▶ **What the task asks**: All lines in the records below that hold "list" are to be shown.

▶ **Records for the exercise**:
▬▬▬▬▬▬▬▬▬▬

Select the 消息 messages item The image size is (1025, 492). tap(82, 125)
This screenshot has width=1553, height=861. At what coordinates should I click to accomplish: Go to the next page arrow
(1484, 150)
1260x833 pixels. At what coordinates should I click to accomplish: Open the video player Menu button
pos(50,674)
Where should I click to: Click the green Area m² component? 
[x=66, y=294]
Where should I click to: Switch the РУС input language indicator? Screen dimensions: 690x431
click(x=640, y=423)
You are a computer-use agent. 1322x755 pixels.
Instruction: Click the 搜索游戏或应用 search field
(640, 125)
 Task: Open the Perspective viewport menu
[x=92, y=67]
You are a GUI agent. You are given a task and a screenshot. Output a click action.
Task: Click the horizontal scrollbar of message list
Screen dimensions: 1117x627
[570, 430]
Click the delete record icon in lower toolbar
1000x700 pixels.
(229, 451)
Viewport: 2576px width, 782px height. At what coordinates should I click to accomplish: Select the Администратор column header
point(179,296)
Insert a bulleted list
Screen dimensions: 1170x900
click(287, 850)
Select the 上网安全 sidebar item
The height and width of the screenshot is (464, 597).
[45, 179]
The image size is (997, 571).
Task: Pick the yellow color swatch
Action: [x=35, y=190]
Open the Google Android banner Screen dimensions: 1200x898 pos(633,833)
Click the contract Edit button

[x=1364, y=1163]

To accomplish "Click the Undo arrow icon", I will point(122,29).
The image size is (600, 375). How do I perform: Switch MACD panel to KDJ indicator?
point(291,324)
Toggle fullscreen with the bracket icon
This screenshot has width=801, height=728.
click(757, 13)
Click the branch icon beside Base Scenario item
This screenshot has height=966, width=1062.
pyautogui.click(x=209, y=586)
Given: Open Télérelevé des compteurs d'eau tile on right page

▬▬▬▬▬▬▬▬▬▬

▶ **Task result**:
Task: Click the horizontal scrollbar of message list
Insert a bulleted list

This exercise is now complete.